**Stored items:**
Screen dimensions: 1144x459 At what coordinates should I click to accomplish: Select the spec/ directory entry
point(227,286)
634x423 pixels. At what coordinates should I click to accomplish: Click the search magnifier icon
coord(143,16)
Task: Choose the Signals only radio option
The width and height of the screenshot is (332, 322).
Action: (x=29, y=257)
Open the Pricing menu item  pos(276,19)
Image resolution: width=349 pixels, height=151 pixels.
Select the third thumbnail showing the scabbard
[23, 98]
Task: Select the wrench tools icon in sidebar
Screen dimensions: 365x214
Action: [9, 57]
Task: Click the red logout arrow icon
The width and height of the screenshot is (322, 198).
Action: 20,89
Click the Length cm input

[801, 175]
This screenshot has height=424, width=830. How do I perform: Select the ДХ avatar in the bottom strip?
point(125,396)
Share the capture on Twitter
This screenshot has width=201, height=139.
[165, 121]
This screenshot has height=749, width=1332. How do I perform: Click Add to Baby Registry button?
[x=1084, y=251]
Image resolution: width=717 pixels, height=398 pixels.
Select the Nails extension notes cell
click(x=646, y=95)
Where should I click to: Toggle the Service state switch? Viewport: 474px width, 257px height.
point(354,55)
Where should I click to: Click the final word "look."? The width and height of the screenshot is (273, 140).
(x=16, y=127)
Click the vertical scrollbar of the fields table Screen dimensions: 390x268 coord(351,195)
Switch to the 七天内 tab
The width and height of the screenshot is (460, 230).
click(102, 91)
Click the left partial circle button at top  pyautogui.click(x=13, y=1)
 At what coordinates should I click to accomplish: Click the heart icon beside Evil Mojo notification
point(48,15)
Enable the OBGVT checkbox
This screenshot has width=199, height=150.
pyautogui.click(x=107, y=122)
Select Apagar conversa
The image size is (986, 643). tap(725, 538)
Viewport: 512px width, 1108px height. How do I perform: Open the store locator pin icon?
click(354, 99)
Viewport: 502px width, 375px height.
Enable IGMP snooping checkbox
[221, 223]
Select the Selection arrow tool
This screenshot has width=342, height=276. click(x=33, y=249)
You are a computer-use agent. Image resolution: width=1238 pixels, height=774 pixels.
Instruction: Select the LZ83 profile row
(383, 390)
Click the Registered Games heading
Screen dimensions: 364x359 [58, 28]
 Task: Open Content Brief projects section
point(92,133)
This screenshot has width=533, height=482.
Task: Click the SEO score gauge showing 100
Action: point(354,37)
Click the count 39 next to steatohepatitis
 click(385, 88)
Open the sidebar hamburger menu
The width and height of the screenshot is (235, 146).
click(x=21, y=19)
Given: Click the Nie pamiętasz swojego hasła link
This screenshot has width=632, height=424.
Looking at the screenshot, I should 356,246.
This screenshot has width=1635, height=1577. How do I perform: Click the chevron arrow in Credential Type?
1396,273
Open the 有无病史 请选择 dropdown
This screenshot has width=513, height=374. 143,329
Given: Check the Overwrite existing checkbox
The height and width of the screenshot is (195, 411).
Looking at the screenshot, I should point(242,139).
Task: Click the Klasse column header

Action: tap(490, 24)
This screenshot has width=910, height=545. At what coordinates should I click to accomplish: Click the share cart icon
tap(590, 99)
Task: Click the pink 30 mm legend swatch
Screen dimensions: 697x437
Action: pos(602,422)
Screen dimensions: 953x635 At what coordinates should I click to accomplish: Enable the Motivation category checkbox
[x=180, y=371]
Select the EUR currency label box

**TASK OBJECTIVE:**
Exactly as they stand above, write out all the entries again.

**YOUR SOLUTION:**
Screen dimensions: 1144x459 At what coordinates should I click to accomplish: Select the spec/ directory entry
point(227,286)
634x423 pixels. At what coordinates should I click to accomplish: Click the search magnifier icon
coord(143,16)
Task: Choose the Signals only radio option
The width and height of the screenshot is (332, 322).
Action: (x=29, y=257)
Open the Pricing menu item  pos(276,19)
Image resolution: width=349 pixels, height=151 pixels.
Select the third thumbnail showing the scabbard
[23, 98]
Task: Select the wrench tools icon in sidebar
Screen dimensions: 365x214
Action: [9, 57]
Task: Click the red logout arrow icon
The width and height of the screenshot is (322, 198).
Action: 20,89
Click the Length cm input

[801, 175]
This screenshot has height=424, width=830. How do I perform: Select the ДХ avatar in the bottom strip?
point(125,396)
Share the capture on Twitter
This screenshot has width=201, height=139.
[165, 121]
This screenshot has height=749, width=1332. How do I perform: Click Add to Baby Registry button?
[x=1084, y=251]
Image resolution: width=717 pixels, height=398 pixels.
Select the Nails extension notes cell
click(x=646, y=95)
Where should I click to: Toggle the Service state switch? Viewport: 474px width, 257px height.
point(354,55)
Where should I click to: Click the final word "look."? The width and height of the screenshot is (273, 140).
(x=16, y=127)
Click the vertical scrollbar of the fields table Screen dimensions: 390x268 coord(351,195)
Switch to the 七天内 tab
The width and height of the screenshot is (460, 230).
click(102, 91)
Click the left partial circle button at top  pyautogui.click(x=13, y=1)
 At what coordinates should I click to accomplish: Click the heart icon beside Evil Mojo notification
point(48,15)
Enable the OBGVT checkbox
This screenshot has width=199, height=150.
pyautogui.click(x=107, y=122)
Select Apagar conversa
The image size is (986, 643). tap(725, 538)
Viewport: 512px width, 1108px height. How do I perform: Open the store locator pin icon?
click(354, 99)
Viewport: 502px width, 375px height.
Enable IGMP snooping checkbox
[221, 223]
Select the Selection arrow tool
This screenshot has width=342, height=276. click(x=33, y=249)
You are a computer-use agent. Image resolution: width=1238 pixels, height=774 pixels.
Instruction: Select the LZ83 profile row
(383, 390)
Click the Registered Games heading
Screen dimensions: 364x359 [58, 28]
 Task: Open Content Brief projects section
point(92,133)
This screenshot has width=533, height=482.
Task: Click the SEO score gauge showing 100
Action: point(354,37)
Click the count 39 next to steatohepatitis
 click(385, 88)
Open the sidebar hamburger menu
The width and height of the screenshot is (235, 146).
click(x=21, y=19)
Given: Click the Nie pamiętasz swojego hasła link
This screenshot has width=632, height=424.
Looking at the screenshot, I should 356,246.
This screenshot has width=1635, height=1577. How do I perform: Click the chevron arrow in Credential Type?
1396,273
Open the 有无病史 请选择 dropdown
This screenshot has width=513, height=374. 143,329
Given: Check the Overwrite existing checkbox
The height and width of the screenshot is (195, 411).
Looking at the screenshot, I should point(242,139).
Task: Click the Klasse column header

Action: tap(490, 24)
This screenshot has width=910, height=545. At what coordinates should I click to accomplish: Click the share cart icon
tap(590, 99)
Task: Click the pink 30 mm legend swatch
Screen dimensions: 697x437
Action: pos(602,422)
Screen dimensions: 953x635 At what coordinates should I click to accomplish: Enable the Motivation category checkbox
[x=180, y=371]
Select the EUR currency label box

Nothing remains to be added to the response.